De kans op succes – een nieuw ras met toegevoegde waarde – lag bij Averis altijd in de orde van 1 op 250.000. Deze lage slaagkans is het gevolg van het feit dat een aardappel twaalf chromosomen heeft en daarvan elk vier kopieën heeft.
Deze erven onafhankelijk van elkaar over naar de volgende generatie. Verder zijn veel eigenschappen gebaseerd op meerdere genen. Het onderwatergewicht bijvoorbeeld wordt genetisch bepaald door 50 tot 200 genen. Gewenste varianten van die genen, die bij elkaar in een ouderras zitten, zullen dus in de nakomelingen weer in allerlei combinaties, maar bijna nooit meer allemaal, bijeenkomen.
Om de kans van slagen te vergroten doet Averis onderzoek naar de genetische achtergrond van de aardappel en technologieën om die te bepalen. Met deze kennis en technologie kan reeds in het zaailing stadium een effectieve en gerichte selectie worden uitgevoerd. Tevens kunnen betere ouderrassen voor het kruisen worden uitgezocht. De introductie van deze technologieën heeft de kans op succes de afgelopen tien jaar een klein factor 10 vergroot.
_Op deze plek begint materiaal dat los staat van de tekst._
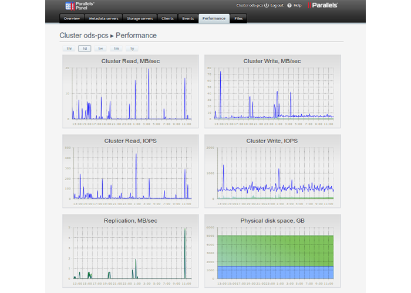Image resolution: width=411 pixels, height=293 pixels.
Task: Select the 1y time range
Action: point(132,49)
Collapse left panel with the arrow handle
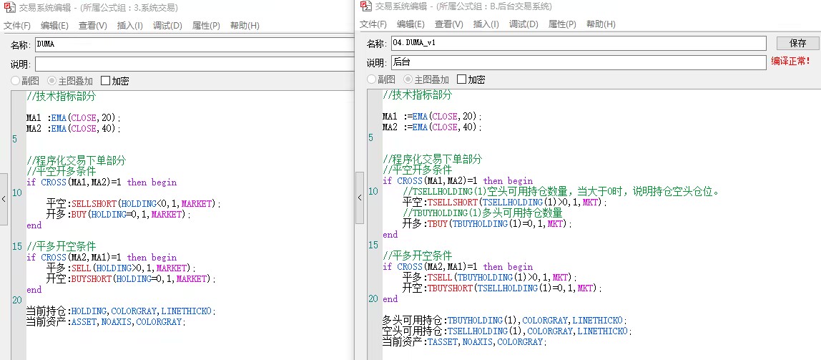The width and height of the screenshot is (821, 360). coord(4,199)
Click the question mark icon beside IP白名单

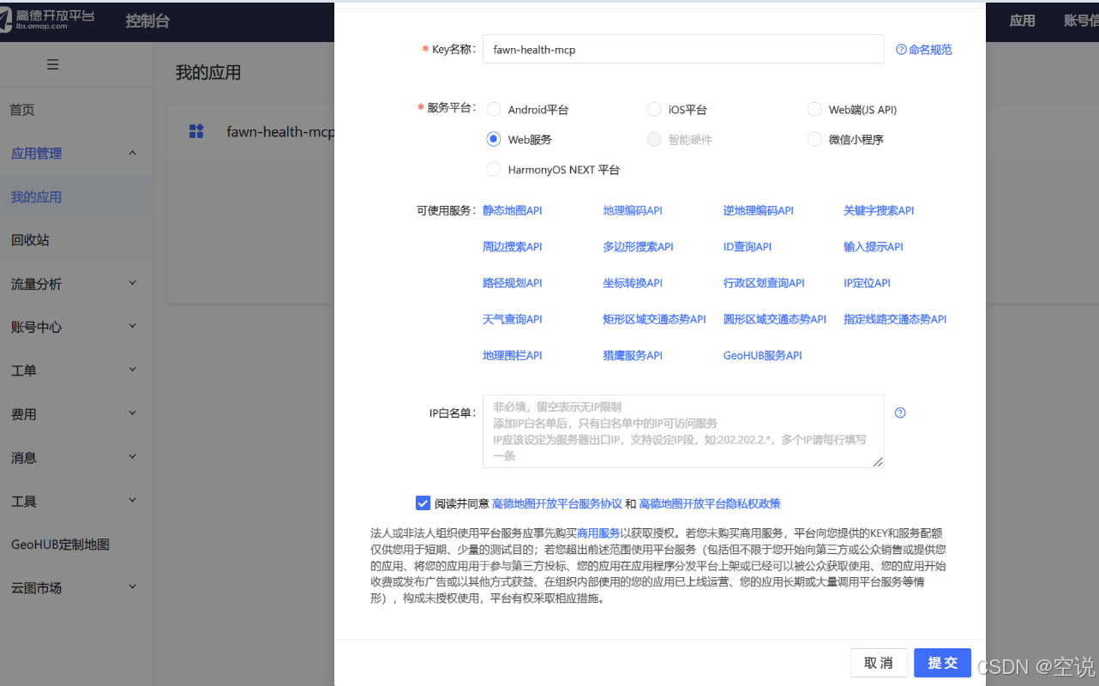(900, 412)
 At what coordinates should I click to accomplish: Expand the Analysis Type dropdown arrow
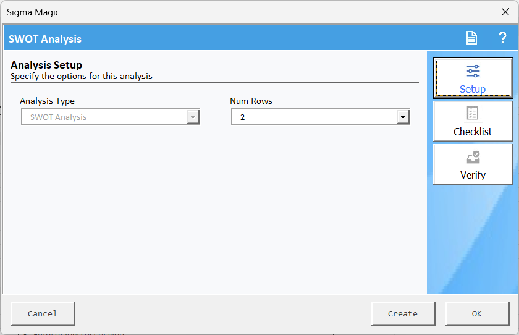click(x=193, y=117)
Ook in de komende tien jaar zal hiermee de slaagkans verder toenemen, waardoor nieuwe rassen vaker, of beter nog met grotere verbetering, in eigenschappen kunnen worden ontwikkeld.
Een tweede onderzoeksveld betreft het toepassen van nieuwe technologie in het kweekwerk, bijvoorbeeld het doen van waarnemingen vanuit de lucht, automatisering van kwaliteitsbepaling, smart en vertical farming technologie gericht op het verbeteren van de kwaliteit van het selectieproces.